Accueil Sport « Raz-de-marée » féminin au Vendée Globe ?

« Raz-de-marée » féminin au Vendée Globe ?

par La rédaction

Samantha Davies Vendée Globe 2012-2013. Creative Commons

6 femmes au départ de la 9ème édition d’une course qui n’en a accueilli que sept au total depuis sa création, c’est un événement. Mais la féminisation de ce sport de haut niveau est très relative.

Elles seront six femmes à s’élancer depuis les Sables d’Olonne dimanche 8 novembre pour le Vendée Globe. Six femmes sur 33 marins pour ce tour du monde en solitaire sans escale et sans assistance : Alexia Barrier, Clarisse Crémer, Samantha Davies, Isabelle Joschke, Miranda Merron, et Pip Hare.

Trois des huit premières courses du Vendée Globe n’alignaient aucune femme au départ, dont la dernière en 2016. (Lire : VENDÉE GLOBE : LES NAVIGATRICES À SEC). Alors c’est un événement : « Six femmes dans le bateau du Vendée Globe » titre  La Croix tandis que d’autres journaux optent pour « six femmes pour un tour du monde ». Pourtant personne n’ose penser que la parité dans ce sport de haut niveau  est mise à flot. D’ailleurs aucune des six concurrentes n’a pu avoir un bateau neuf alors que c’est le cas pour le tiers des concurrents.

La navigatrice franco-allemande Isabelle Joschke qui a créé en 2012 l’association Horizon Mixité, ne voit pas encore une percée des femmes dans le milieu. « Dans mon parcours, j’ai vu le taux de femmes fluctuer» dit-elle dans une interview à LCI, il est arrivé qu’il y ait quatre femmes au départ puis aucune sur l’édition suivante. 
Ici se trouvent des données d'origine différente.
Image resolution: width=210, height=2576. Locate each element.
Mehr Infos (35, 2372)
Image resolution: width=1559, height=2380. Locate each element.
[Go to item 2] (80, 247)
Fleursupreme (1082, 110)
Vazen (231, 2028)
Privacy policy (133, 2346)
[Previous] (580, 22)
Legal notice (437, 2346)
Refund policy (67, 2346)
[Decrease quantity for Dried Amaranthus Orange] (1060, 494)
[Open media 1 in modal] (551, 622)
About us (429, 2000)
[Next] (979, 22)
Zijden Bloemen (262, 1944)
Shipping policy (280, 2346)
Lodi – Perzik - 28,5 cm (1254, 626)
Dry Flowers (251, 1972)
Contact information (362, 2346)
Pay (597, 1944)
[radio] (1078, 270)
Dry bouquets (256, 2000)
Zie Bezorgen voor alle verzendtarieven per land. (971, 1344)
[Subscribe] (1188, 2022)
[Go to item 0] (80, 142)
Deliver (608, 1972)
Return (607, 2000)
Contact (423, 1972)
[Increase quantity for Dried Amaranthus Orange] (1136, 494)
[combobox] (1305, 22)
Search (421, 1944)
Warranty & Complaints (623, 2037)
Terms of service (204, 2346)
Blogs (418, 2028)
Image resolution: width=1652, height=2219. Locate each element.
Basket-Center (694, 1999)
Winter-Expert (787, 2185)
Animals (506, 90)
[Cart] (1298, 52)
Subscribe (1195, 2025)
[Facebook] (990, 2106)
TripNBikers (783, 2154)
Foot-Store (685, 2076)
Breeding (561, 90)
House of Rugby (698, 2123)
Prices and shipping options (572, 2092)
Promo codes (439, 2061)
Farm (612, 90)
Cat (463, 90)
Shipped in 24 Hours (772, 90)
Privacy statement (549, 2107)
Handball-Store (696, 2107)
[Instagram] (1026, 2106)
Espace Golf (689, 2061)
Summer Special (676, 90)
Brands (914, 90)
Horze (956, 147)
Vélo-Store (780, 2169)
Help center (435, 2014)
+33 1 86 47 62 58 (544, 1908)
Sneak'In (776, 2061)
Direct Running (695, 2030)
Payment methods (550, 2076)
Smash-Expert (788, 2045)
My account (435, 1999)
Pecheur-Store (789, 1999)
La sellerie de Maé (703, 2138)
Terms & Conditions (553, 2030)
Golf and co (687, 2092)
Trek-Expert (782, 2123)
En cause : des sponsors aux abonnés absents sur la voile comme dans beaucoup de sports. En 2014 avant le départ de la 10ème Route du Rhum, Florence Arthaud le déplorait : « c’est la même chose pour toutes les grandes épreuves qui coûtent cher : il est toujours aussi difficile pour une femme de trouver un budget ». (Lire : Dans la voile, les sponsors ne se mouillent pas pour les femmes)

Héroïsme au masculin

 En 2012, c’était Anne Liardet qui jetait l’éponge pour le Vendée Globe, faute de sponsors. Elle avait pourtant été, en 2005, la troisième femme à boucler la prestigieuse course. Elle voulait courir l’édition 2012 sous la bannière de l’égalité Femmes-Hommes. (lire : Le projet d’Égalité sur le Vendée Globe tombe à l’eau ). Cette année là une seule femme avait pris la mer, la grande Samantha Davies. Mais selon les journaux de l’époque, c’était grâce au sponsor habituel de son compagnon qui espérait davantage de retombées publicitaires avec l’unique femme de la course.  Il y eut effectivement beaucoup de retombées dans la presse, mais pas exactement celles qu’attendait la navigatrice. Celle-ci s’agaçait d’entendre les journalistes lui poser des questions sur sa maternité plus que sur sa course au large (lire :  Sam Davies, navigatrice avant tout)

Cette année, dans les portraits qui sont dressés des coureuses, tous les journaux signalent que Sam Davies est «Maman d’un garçon de 9 ans ». Et il est beaucoup question des compagnons des navigatrices qui les accompagnent, les conseillent et leur permettent de trouver des sponsors. 

Les hommes, eux n’ont pas ce genre de pression. Fin 2019, Fabrice Amedeo était présenté comme un héros : il expliquait comment il avait brutalement annoncé à sa femme, alors qu’elle allaitait leur 3ème enfant, qu’il partait et abandonnait son travail pour vivre sa passion au large et exigeait son approbation. (Lire FABRICE AMEDEO, L’AUTRE VOILE DE LA DISCORDE).

Les navigatrices doivent se battre contre les vents et les marées mais aussi et surtout contre les préjugés. Isabelle Joschke milite pour qu’il y ait davantage de filles dans la voile mais aussi dans tous les sports présentés comme masculin. Il faudrait davantage de modèles, davantage de sponsors pour les sportives, des journalistes qui cessent de suggérer que la place des femmes n’est pas dans les courses autour du monde… Et les filles finiront pas s’autoriser à rêver de grandes victoires sportives.